Through Lucifer’s growing disillusionment which culminates in his silent smile upon returning to hell, the story inverts traditional morality. This is because the devil, often a figure of calculated evil, is shocked by human depravity unchecked by conscience or consequence. Azekwoh critiques “fantastic corruption” not as abstract vice but as lived trauma. The story highlights different themes like betrayal, poverty being weaponised by faith, innocence being commodified, difference punished by fire and democracy rendered farce. The story’s epigraphs from Shakespeare, Dante and others frame Nigeria as a self-made inferno, where citizens “Arise o compatriots” only to perpetuate their chains.
In essence, the tale is a scathing indictment of postcolonial Nigeria’s moral collapse, where institutionalised greed, cultural regression, and political apathy create a hell more inventive than Satan’s.
The Discussion and Q&A Session
Once the reading concluded, the lead reader facilitated a lively and insightful Q&A discussion. Participants started off the discussion by appreciating the author’s employment of various stylistic devices like fantasy, satire and irony in describing the flaws and problems in society using Nigeria as an illustration, with other participants in agreement.
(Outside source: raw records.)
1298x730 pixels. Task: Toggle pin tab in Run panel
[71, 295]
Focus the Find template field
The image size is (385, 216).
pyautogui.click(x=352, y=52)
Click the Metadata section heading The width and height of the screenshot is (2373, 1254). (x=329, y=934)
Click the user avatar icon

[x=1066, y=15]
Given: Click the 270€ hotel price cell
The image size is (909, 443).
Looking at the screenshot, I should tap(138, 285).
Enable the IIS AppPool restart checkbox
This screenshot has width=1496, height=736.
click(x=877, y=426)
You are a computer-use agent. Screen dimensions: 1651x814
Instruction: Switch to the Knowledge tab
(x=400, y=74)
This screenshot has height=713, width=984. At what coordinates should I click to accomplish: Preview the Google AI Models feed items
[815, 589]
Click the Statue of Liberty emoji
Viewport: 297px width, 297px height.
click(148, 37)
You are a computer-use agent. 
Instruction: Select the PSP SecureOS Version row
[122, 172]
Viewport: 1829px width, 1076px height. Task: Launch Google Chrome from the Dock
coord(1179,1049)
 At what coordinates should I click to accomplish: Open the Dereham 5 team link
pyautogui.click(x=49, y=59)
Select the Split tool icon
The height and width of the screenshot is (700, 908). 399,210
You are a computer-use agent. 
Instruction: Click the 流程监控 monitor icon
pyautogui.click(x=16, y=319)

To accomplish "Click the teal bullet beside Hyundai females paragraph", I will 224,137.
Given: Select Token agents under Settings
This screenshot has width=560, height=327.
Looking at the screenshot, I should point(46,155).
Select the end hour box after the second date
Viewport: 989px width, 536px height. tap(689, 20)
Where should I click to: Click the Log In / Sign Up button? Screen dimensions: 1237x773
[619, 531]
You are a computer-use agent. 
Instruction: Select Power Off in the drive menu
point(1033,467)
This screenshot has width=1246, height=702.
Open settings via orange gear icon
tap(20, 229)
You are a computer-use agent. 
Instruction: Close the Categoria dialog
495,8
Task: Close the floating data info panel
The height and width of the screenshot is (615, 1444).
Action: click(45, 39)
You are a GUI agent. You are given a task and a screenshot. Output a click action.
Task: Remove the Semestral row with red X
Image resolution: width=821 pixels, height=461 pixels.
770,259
The discussion then shifted focus on the role of religious exploitation in perpetuating systemic inequality, as embodied by Pastor Philemon Joshua. Participants noted how prosperity gospel preys on the destitute, demanding tithes from those who “had only eaten twice that week,” while pastors accumulate fleets of jets mirroring real-world scandals that erode trust in faith.
The forum also examined gender-based violence and child marriage, highlighting the Kaduna scene where a girl no older than twelve is sold for cows and all the land they want. This prompted debate on patriarchal complicity and the failure of legal frameworks to protect the vulnerable, with participants linking it to broader statistics on child brides in northern Nigeria. This was also noted to be a reflection of the wider gender issue in Sub-Saharan Africa, and not just Nigeria.
Another key area of discussion was homophobic violence and societal hypocrisy. The tyre-burning lynching reflects on how mob justice fills the vacuum left by ineffective policing, while Karóunwı́’s personal confession his son’s sexuality leading to betrayal by the same pastor, exposed the intersection of religion and familial collapse.
The dialogue further scrutinised political dysfunction, with Lucifer’s confrontation at Aso Rock underscoring electoral fraud and leadership apathy. Participants debated the irony of a re-elected president amid massacres, drawing parallels to vote-rigging and thuggery during polls, and questioned whether democracy, as practised, enables rather than curbs iniquity.
In conclusion, the participants agreed that Anthony Azekwoh’s “The day the devil came to Nigeria” delivers a blistering satirical mirror to societal rot, using Lucifer’s outsider gaze to reveal how corruption, hypocrisy, and indifference have normalised hell on earth. Through Karóunwı́’s tragic odyssey and the Devil’s stunned retreat, Azekwoh underscores the urgency of accountability, empathy, and systemic reform in a nation that out-devils the Devil!
Conclusion
The session concluded with Ms Esther Blessing closing the discussion and inviting the student coordinator, Ms Victoria Okeke to give the final remarks. Victoria, together with Mr Cedric Kadima delivered a vote of thanks, expressing appreciation for the participants’ active engagement and consistent attendance. They commended the students for their analytical contributions and encouraged them to continue participating in upcoming reading sessions organized by the Avid Readers Forum.